8. Limitation of Liability. A copy of the Agreement and
Declaration of Trust of the Trust, as amended, is on file with
the Secretary of the State of Ohio and notice is hereby given
that this Plan is executed on behalf of the Trustees of the
Trust as trustees and not individually and that the
obligations of this instrument are not binding upon the
Trustees, the shareholders of the Trust individually or the
assets or property of any other series of the Trust, but are
binding only upon the assets and property of the Fund.
AMERIPRIME FUNDS
MULTIPLE CLASS PLAN PURSUANT TO RULE 18f-3
FOR THE JUMPER STRATEGIC ADVANTAGE FUND
This Multiple Class Plan (the "Plan") is adopted in accordance with
Rule 18f-3 (the "Rule") under the Investment Company Act of 1940, as amended
(the "Act") by the AmeriPrime Funds (the "Trust") on behalf of Jumper Strategic
Advantage Fund (the "Fund"), a series of the Trust. A majority of the Trustees,
including a majority of the Trustees who are not interested persons of the Trust
(as defined in the Act), having determined that the Plan is in the best
interests of each class of the Fund individually, the Fund and the Trust as a
whole, have approved the Plan.
The provisions of the Plan are:
1. General Description Of Classes. Each class of shares of the
Fund shall represent interests in the same portfolio of
investments of the Fund. There currently are two classes
designated:
Investor Class and Institutional Class.
a. Investor Class shares of the Fund are offered and
sold at net asset value without an initial sales
charge or contingent deferred sales charge. Investor
Class shares are subject to a 12b-1 fee at a maximum
annual rate of 0.25% of Investor Class assets.
b. Institutional Class shares are offered and sold at
net asset value without an initial sales charge or
contingent deferred sales charge. Institutional Class
shares are not subject to a 12b-1 fee.
2. Expense Allocations To Each Class.
a. Certain expenses may be attributable to a particular
class of shares of the Fund ("Class Expenses"). Class
Expenses are charged directly to net assets of the
class to which the expense is attributed and are
borne on a pro rata basis by the outstanding shares
of that class. Class Expenses may include:
(i) expenses incurred in connection with a meeting of
shareholders; (ii) litigation expenses; (iii)
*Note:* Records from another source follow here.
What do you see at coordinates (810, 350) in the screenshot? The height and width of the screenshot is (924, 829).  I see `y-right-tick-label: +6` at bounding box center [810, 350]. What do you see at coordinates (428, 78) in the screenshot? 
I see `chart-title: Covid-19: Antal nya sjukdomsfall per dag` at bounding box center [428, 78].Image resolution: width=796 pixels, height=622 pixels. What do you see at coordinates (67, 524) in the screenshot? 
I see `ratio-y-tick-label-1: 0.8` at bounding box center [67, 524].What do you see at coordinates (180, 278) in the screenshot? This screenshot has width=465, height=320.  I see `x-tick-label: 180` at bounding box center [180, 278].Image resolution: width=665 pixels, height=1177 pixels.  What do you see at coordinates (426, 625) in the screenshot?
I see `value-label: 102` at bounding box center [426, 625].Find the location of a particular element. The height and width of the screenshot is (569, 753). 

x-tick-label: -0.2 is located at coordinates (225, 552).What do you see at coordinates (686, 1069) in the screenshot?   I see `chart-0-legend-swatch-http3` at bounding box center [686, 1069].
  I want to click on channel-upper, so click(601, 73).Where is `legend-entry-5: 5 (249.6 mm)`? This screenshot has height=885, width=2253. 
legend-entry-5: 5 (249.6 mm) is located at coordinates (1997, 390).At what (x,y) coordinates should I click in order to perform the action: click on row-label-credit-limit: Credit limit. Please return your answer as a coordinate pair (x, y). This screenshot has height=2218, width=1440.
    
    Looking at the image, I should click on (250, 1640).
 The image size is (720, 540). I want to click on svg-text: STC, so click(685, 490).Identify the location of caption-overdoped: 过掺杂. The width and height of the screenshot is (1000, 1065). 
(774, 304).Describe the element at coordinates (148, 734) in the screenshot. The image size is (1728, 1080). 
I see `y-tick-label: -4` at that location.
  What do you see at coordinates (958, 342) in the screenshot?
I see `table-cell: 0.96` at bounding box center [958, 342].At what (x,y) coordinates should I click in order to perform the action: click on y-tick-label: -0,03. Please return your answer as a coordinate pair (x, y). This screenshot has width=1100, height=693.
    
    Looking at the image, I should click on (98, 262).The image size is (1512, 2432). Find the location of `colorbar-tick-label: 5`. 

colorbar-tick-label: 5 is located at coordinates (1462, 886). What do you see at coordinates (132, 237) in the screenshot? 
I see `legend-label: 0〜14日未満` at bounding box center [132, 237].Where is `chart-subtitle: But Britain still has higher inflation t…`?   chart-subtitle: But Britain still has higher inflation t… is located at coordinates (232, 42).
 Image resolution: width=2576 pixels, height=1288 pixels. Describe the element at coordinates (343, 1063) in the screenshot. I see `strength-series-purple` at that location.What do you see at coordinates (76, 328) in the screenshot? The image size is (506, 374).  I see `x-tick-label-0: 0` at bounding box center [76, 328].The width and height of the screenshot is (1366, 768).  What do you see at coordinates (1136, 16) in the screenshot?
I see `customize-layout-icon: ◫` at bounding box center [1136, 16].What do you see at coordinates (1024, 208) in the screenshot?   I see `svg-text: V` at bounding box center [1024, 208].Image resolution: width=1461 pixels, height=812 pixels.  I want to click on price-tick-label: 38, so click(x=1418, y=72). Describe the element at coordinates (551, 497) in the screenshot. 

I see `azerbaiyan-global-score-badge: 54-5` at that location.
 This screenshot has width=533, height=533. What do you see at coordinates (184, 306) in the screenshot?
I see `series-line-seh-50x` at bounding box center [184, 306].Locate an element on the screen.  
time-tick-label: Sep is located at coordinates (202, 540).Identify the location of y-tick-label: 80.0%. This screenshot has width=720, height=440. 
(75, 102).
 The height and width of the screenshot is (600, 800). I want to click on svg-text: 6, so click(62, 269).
printing and postage expenses of shareholders
reports, prospectuses and proxies to current
shareholders of a specific class;
(iv) expenses of administrative personnel and
services required to support the shareholders of a
specific class;
(v) transfer agent fees and shareholder servicing
expenses; and (vi) such other expenses incurred by or
attributable to a specific class.
b. All other expenses of the Fund are allocated to each
class on the basis of the net asset value of that
class in relation to the net asset value of the Fund.
Notwithstanding the foregoing, the distributor or
adviser of the Fund may waive or reimburse the
expenses of a specific class or classes to the extent
permitted under the Rule.
3. Class Designation. Subject to the approval by the Trustees of the Trust,
the Fund may alter the nomenclature for the designations of one or more of its
classes of shares.
4. Additional Information. This plan is qualified by and subject
to the terms of the then current Prospectus for the applicable
class of shares; provided, however, that none of the terms set
forth in any such Prospectus shall be inconsistent with the
terms of this Plan. The Prospectus for each class contains
additional information about the class and the Fund's multiple
class structure.
5. Effective Date. This Plan shall become effective the day
before the first issuance of Investor Class Shares. This Plan
may be terminated or amended at any time by a majority of the
Trustees, including a majority of the Trustees who are not
interested persons of the Trust (as defined in the Act).